Price falls again but holds at approximately the same level as the first trough. This double test of support is a critical sign of strong demand.

4

Neckline Break

A close above the neckline with increased volume confirms the pattern. This is your signal to enter long.

Volume Analysis

During Formation

Volume typically decreases on the second trough compared to the first—a sign of diminishing selling pressure.

At Breakout

A surge in volume when price breaks the neckline provides strong confirmation of the bullish reversal.

Strategy

Trading Strategy

Entry Strategy

Entry After Breakout: Enter a long position when the price breaks and closes above the neckline with increased volume. Wait for confirmation—don't jump in prematurely.

Setting Stop Loss

Stop Loss Placement: Set your stop loss below the second trough.

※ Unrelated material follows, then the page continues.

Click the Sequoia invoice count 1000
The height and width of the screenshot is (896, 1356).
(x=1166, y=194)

This protects you if the breakout fails and price reverses back into the pattern.

Determining Target Price

Measuring Technique: Measure the vertical distance from the troughs to the neckline. Project this same distance upward from the breakout point to find your target.

Example Calculation

If the Double Bottom pattern has:

  • Troughs: $50
  • Neckline: $65
  • Pattern Height: $15

Height = $65 - $50 = $15
Target = $65 (neckline) + $15 = $80

Risk

Risk Management

Risk-Reward Ratio

Aim for at least 1:2. If your stop is $5 below entry (at the second trough), your target should be at least $10 above entry.

1:2minimum ratio

Position Sizing

Never risk more than 1-2% of your account per trade. The Double Bottom is reliable, but no pattern is perfect. Protect your capital.

Pro Tips

Tips for Successful Trading

Confirm with Indicators

Use RSI divergence (higher lows in RSI) or MACD crossovers to confirm bullish momentum before entering.

Time Between Troughs Matters

Ideal Double Bottoms have 1-3 months between troughs on daily charts. Troughs too close together may just be consolidation.

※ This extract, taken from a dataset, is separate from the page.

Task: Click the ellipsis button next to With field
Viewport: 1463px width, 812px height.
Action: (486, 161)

Wait for the Neckline Break

Patience is key. Many traders enter too early and get stopped out. Wait for a confirmed close above the neckline.

Example

Example Trade Setup

1

Identify the Pattern

Spot the Double Bottom on a daily chart after a sustained downtrend. Look for two troughs at similar price levels.

2

Draw the Neckline

Mark the peak between the two troughs to establish the neckline at $65.

3

Enter the Trade

Once price breaks above the neckline at $65 with strong volume, enter a long position.

4

Set Stop Loss

Place your stop loss at $48, below the second trough.

5

Determine Target Price

Measure the height ($15) and add to the neckline ($65) to set a target at $80.

Conclusion

The Double Bottom pattern is a powerful signal for traders looking to capitalize on trend reversals. By following a systematic approach—identifying the pattern clearly, waiting for neckline confirmation, managing risk properly, and using volume as confirmation—you can significantly improve your trading results.

Happy trading!

Frequently Asked Questions

What is the double bottom chart pattern?

The double bottom is a bullish reversal pattern with two troughs at roughly the same level, separated by a peak. When price breaks above the peak (neckline), it signals a potential trend reversal from down to up. It’s the bullish counterpart of the double top.

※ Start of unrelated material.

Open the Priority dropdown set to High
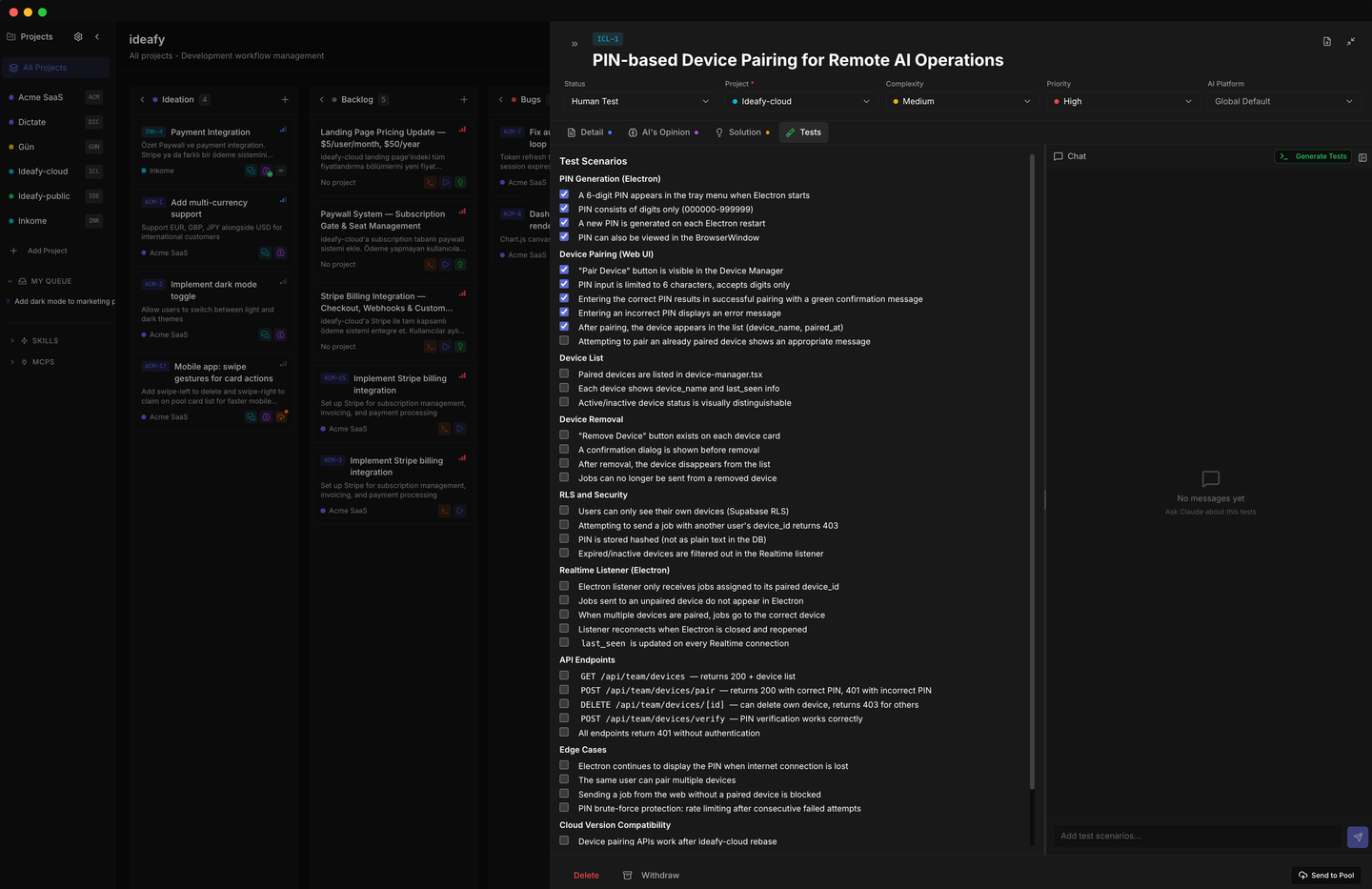1372x889 pixels. coord(1121,101)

Where should I enter on a double bottom?

Enter when price breaks above the neckline (the high between the two troughs). Many traders wait for a close above the neckline or a retest of the neckline as support before buying. Avoid entering on the second trough before the break.

Where do I place my stop loss on a double bottom trade?

Place your stop loss below the two troughs (or below the lower trough if they’re not even). If price breaks below that level, the pattern is invalidated. Some traders use a buffer below the troughs to avoid wicks.

How is double bottom different from double top?

Double bottom is bullish: two troughs at support, then a break above the neckline. Double top is bearish: two peaks at resistance, then a break below the neckline. Same structure, opposite direction.

Does volume matter for the double bottom?

Yes. Volume often decreases on the second trough and increases on the neckline break. Higher volume on the break adds conviction that buyers are in control. Low volume on the break can mean a weaker or false signal.